## WORK INSTRUCTIONS
Reproduce verbatim everything in the email on language selection code from "Am 27.03.2015 um" down to "and coding (?)".

** Opening SELECTED PASSAGE block **

From: Simon Albrecht
Subject: Re: Language selection code
Date: Fri, 27 Mar 2015 17:31:12 +0100
User-agent: Mozilla/5.0 (X11; Linux x86_64; rv:31.0) Gecko/20100101 Thunderbird/31.5.0

Am 27.03.2015 um 14:38 schrieb David Nalesnik:
Hi Simon,


On Thu, Mar 26, 2015 at 6:43 PM, Simon Albrecht <address@hidden <mailto:address@hidden>> wrote:

[...]

    So the roadmap would include
    – discussing design and coding (?)


I haven't gone through this thoroughly, but I did notice that an invalid statement like this
\language general.deutsch.foo
isn't gracefully dealt with.

I haven't studied this enough to diagnose the problem, but I did notice the following:

% extended from music-functions-init.ly:603 <http://music-functions-init.ly:603>
language =
#(define-void-function
  (parser location arg)
  ;; Usage:
  ;; \language input.LANG or
  ;; \language output.LANG or
  ;; \language LANG—which is equivalent to
  ;; \language general.LANG or to the first two combined
  (symbol-list-or-symbol?)

** Closing SELECTED PASSAGE block **
** Opening PROVIDED INFORMATION block **

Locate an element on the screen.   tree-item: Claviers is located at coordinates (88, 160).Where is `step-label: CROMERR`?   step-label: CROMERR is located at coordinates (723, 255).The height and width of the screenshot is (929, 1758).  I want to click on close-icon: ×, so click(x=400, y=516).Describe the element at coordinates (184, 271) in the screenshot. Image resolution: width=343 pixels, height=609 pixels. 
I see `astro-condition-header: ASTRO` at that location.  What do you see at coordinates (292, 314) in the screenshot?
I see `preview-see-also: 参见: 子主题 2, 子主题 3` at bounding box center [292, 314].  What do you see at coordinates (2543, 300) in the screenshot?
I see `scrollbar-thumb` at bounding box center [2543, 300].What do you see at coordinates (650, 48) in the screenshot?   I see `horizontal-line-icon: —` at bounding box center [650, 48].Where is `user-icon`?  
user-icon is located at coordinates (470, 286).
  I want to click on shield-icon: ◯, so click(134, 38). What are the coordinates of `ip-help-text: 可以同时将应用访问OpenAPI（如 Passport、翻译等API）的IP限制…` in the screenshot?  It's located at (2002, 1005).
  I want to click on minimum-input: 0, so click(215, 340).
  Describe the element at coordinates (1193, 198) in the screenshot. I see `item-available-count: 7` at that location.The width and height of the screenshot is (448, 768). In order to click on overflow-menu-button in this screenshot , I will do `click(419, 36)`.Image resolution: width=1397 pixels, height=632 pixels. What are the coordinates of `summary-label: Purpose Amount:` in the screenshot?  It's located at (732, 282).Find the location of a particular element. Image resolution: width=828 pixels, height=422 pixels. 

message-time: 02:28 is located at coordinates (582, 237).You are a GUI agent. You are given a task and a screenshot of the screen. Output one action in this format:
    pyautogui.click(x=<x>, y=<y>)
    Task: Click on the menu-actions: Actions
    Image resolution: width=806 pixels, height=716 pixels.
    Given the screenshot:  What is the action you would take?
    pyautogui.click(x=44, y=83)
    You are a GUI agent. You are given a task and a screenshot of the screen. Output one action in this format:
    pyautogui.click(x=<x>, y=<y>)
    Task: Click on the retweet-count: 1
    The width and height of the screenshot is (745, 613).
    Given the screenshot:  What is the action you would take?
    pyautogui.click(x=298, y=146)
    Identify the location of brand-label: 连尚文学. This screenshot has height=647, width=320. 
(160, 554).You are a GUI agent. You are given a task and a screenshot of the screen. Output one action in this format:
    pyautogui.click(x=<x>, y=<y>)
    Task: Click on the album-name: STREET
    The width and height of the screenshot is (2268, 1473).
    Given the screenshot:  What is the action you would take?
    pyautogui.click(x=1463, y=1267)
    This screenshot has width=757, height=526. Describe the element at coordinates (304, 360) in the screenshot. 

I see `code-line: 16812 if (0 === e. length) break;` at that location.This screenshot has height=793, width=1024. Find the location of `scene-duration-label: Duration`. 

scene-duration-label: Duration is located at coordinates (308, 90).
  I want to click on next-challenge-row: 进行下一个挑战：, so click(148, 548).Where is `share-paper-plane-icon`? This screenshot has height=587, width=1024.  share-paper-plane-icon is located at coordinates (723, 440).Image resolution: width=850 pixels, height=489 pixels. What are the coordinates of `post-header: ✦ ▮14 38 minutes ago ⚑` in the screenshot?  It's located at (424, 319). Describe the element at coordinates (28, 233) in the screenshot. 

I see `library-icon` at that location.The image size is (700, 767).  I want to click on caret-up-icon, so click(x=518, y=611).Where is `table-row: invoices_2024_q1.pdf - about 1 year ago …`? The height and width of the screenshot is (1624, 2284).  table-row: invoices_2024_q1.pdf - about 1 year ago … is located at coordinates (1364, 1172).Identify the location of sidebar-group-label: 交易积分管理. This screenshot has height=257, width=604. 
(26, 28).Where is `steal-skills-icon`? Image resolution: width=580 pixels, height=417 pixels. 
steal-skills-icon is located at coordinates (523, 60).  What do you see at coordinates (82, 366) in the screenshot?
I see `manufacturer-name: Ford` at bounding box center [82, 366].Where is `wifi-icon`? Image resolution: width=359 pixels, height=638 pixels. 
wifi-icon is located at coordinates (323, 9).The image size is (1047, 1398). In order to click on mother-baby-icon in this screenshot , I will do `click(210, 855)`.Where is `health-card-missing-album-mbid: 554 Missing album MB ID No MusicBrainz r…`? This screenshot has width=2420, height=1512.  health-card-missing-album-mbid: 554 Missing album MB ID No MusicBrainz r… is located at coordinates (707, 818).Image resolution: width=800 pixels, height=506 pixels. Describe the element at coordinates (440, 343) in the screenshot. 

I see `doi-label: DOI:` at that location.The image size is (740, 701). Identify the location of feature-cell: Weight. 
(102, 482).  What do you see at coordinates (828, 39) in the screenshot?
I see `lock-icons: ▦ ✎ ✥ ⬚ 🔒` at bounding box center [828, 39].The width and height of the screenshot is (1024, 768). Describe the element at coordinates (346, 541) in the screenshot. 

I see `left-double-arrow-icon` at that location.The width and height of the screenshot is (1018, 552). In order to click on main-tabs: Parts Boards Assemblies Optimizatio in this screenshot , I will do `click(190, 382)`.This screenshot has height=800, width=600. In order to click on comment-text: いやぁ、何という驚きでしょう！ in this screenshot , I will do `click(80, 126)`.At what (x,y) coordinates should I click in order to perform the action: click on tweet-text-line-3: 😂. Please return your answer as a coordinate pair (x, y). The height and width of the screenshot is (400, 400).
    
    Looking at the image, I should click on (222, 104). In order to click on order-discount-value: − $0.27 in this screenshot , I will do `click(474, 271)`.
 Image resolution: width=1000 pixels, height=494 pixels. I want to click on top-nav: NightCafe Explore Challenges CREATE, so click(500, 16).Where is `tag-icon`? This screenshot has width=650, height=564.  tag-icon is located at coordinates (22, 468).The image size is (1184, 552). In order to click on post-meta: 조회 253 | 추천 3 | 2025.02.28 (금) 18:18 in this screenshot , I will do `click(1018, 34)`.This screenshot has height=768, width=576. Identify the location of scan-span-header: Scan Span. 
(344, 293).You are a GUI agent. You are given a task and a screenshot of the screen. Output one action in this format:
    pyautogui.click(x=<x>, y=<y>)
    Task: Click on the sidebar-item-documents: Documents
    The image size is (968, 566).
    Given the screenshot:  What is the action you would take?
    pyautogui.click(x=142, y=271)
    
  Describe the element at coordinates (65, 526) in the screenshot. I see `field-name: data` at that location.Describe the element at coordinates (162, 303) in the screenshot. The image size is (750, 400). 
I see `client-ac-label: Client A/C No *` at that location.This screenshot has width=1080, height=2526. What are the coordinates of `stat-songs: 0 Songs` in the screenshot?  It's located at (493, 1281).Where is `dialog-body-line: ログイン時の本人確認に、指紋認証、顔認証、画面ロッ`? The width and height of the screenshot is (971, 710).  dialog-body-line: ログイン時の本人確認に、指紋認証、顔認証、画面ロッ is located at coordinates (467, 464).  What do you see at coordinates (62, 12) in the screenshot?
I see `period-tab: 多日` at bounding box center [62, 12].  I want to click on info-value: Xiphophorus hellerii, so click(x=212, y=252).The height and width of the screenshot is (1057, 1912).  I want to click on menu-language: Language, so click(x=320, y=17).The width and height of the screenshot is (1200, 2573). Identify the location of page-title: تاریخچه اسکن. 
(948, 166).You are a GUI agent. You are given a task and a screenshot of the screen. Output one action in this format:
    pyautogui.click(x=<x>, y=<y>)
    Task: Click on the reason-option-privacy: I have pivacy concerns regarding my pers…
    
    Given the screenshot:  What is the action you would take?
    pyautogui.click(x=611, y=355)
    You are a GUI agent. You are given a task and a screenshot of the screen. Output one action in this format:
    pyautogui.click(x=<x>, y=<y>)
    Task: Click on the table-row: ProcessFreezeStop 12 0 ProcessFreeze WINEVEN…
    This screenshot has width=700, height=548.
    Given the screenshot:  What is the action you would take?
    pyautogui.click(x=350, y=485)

** Closing PROVIDED INFORMATION block **

## SOLUTION TO THE PROBLEM
Am 27.03.2015 um 14:38 schrieb David Nalesnik:
Hi Simon,


On Thu, Mar 26, 2015 at 6:43 PM, Simon Albrecht <address@hidden <mailto:address@hidden>> wrote:

[...]

    So the roadmap would include
    – discussing design and coding (?)